Yesterday I talked about Boo, the statically typed scripting language. I mentioned as one of the things that made it interesting that it’s a look into the future of programming languages. I also mentioned that one particular feature, namely type inference, may make it into C# (3.0?) one day, because I heard “Anders Hejlsberg”: say that a while ago during an interview. Another thing that he was interested in was closing the gap between relational (database) data and the object model.

That’s where “Comega”: (C-omega) — a Microsoft Research programming language — comes in. But not only there, these are the two major new things that Comega brings:
* A control flow extension for asynchronous wide-area concurrency (formerly known as Polyphonic C#)
* A data type extension for XML and table manipulation (formerly known as “Xen”: and as X#):

“This (older) article, talks about the control flow for asynchronous concurrency”:

In Polyphonic C#, methods can be defined as either synchronous or asynchronous. When a synchronous method is called, the caller is blocked until the method returns, as is normal in C#. However, when an asynchronous method is called, there is no result and the caller proceeds immediately without being blocked. Thus from the caller’s point of view, an asynchronous method is like a void one, but with the useful extra guarantee of returning immediately. We often refer to asynchronous methods as messages, as they are a one-way communication from caller to receiver (think of posting a letter rather as opposed to asking a question during a face-to-face conversation).
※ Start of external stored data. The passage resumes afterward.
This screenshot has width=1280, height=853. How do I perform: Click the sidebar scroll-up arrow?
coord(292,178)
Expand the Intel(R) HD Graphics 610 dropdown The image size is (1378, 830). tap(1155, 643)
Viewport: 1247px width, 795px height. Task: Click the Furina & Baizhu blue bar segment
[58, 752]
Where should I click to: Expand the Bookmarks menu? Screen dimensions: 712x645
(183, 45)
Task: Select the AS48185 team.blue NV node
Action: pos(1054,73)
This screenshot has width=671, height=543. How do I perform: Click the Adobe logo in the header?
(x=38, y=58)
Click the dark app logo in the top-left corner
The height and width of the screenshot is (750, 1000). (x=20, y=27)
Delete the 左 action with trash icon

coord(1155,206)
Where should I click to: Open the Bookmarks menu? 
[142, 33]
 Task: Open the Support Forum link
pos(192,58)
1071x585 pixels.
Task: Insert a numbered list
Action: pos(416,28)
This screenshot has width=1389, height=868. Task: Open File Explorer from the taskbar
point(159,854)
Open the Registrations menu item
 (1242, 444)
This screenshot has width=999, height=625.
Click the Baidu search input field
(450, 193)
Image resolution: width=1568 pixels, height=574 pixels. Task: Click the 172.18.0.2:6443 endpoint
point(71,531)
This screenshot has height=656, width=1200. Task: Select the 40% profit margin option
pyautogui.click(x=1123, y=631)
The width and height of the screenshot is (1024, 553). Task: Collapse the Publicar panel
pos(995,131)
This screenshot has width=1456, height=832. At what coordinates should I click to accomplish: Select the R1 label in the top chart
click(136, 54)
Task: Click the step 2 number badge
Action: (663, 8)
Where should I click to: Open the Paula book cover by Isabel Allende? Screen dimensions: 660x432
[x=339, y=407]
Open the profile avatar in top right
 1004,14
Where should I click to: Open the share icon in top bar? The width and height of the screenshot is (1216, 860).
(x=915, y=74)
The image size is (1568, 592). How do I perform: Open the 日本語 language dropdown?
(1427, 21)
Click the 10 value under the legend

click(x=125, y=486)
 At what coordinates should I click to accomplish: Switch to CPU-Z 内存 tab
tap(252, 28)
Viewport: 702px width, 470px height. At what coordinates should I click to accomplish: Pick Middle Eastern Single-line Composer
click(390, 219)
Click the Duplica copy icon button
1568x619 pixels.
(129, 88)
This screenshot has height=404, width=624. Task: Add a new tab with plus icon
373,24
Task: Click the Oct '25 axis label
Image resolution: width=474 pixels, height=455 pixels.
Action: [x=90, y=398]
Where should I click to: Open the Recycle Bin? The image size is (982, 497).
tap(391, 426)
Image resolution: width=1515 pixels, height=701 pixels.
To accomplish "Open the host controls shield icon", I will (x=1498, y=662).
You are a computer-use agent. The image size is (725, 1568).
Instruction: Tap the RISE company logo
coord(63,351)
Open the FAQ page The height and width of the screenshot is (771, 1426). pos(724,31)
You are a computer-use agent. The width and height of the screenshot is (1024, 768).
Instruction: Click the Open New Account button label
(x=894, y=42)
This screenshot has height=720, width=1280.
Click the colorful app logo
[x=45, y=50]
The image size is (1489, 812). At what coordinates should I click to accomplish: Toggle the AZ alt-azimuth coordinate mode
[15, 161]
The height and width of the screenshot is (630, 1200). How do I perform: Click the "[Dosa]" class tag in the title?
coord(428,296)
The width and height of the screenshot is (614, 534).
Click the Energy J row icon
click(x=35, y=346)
By themselves, asynchronous method declarations are not particularly novel. Indeed, .NET already has a widely-used set of library classes which allow any method to be invoked asynchronously (though note that in this standard pattern it is the caller who decides to invoke a method asynchronously, whereas in Polyphonic C# it is the callee (defining) side which declares a particular method to be asynchronous). The significant innovation in Polyphonic C# is the way in which method bodies are defined.

In most languages, including C#, methods in the signature of a class are in bijective correspondence with the code of their implementations — for each method which is declared, there is a single, distinct definition of what happens when that method is called. In Polyphonic C#, however, a body may be associated with a set of (synchronous and/or asynchronous) methods. We call such a definition a chord, and a particular method may appear in the header of several chords. The body of a chord can only execute once all the methods in its header have been called.

I studied this part about two years ago or so (when it was still called Polyphonic C#) and I think it can be quite interesting to developers who deal with asynchronous calls a lot. If you intend to fully understand Polyphonic C# I must warn you that it can be quite complicated. At least, when I studied it two years ago I thought it was complicated. But then again, that was two years ago, when I was just a little 19-year old boy.

“This article introduces the XML and database extensions”:

One of the main reasons for XML’s rise to prominence as the lingua franca for information interchange is that, unlike prior data interchange formats, XML can easily represent both rigidly structured tabular data (e.g., relational data or serialized objects) and semi-structured data (e.g., office documents). The former tends to be strongly typed and is typically processed using object⇔XML mapping technologies, while the latter tends to be untyped and is usually processed using XML technologies like DOM, SAX, and XSLT. However in both cases, there is a disconnect for developers processing XML using traditional object-oriented programming languages.

In the case of processing strongly typed XML using object⇔XML mapping technologies, there is the impedance mismatch between programming language objects and XML schema languages like DTDs or W3C XML Schema. Notions such as the distinction between elements and attributes, document order, and content models that specify a choice of elements are all intrinsic to XML schema languages but have no counterpart in standard object-oriented programming. These mismatches tend to lead to some contortions and lossiness when mapping XML to objects.

To give you a quick impression of what code using these features looks I’ll post two bits of code. The first one shows how you can use XPath expressions on data:

struct {int a; int b; int c;} z = new {a=5, b=10, c= 15};
int* values =*[it > 8]; // This is the XPath expression
foreach(int i in values) {
Console.WriteLine(i + " is greater than 8");

Comega also supports SQL queries as language constructs. Everything is strongly typed, when you want to use a database, you first let a tool convert the database schema to a .NET assembly, which contains all the types. Then you can query it like this:

rows = select ContactName, Phone from DB.Customers
order by ContactName desc, Phone asc;

There’s a lot more to this Comega language than I described here, reading the two articles that I referenced will give you much more insight. Again, it’s an interesting look into the future of programming languages.